Task goal –
Only the lines from the one with "Instruction: Expand the" through the end of the material, both ends included, should be retyped exactly.

Records supplied –
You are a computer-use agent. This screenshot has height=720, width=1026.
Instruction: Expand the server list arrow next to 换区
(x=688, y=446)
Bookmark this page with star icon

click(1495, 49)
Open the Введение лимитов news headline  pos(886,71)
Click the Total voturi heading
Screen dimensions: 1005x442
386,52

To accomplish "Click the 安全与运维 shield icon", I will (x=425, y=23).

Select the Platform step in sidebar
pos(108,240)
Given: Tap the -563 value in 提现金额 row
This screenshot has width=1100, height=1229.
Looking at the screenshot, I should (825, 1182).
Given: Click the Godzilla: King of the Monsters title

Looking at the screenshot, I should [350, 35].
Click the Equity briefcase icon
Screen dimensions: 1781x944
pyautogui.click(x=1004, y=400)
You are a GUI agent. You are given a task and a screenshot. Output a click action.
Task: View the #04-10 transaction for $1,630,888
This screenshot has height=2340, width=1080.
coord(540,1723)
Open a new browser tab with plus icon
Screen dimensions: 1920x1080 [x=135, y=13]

Response –
Instruction: Expand the server list arrow next to 换区
(x=688, y=446)
Bookmark this page with star icon

click(1495, 49)
Open the Введение лимитов news headline  pos(886,71)
Click the Total voturi heading
Screen dimensions: 1005x442
386,52

To accomplish "Click the 安全与运维 shield icon", I will (x=425, y=23).

Select the Platform step in sidebar
pos(108,240)
Given: Tap the -563 value in 提现金额 row
This screenshot has width=1100, height=1229.
Looking at the screenshot, I should (825, 1182).
Given: Click the Godzilla: King of the Monsters title

Looking at the screenshot, I should [350, 35].
Click the Equity briefcase icon
Screen dimensions: 1781x944
pyautogui.click(x=1004, y=400)
You are a GUI agent. You are given a task and a screenshot. Output a click action.
Task: View the #04-10 transaction for $1,630,888
This screenshot has height=2340, width=1080.
coord(540,1723)
Open a new browser tab with plus icon
Screen dimensions: 1920x1080 [x=135, y=13]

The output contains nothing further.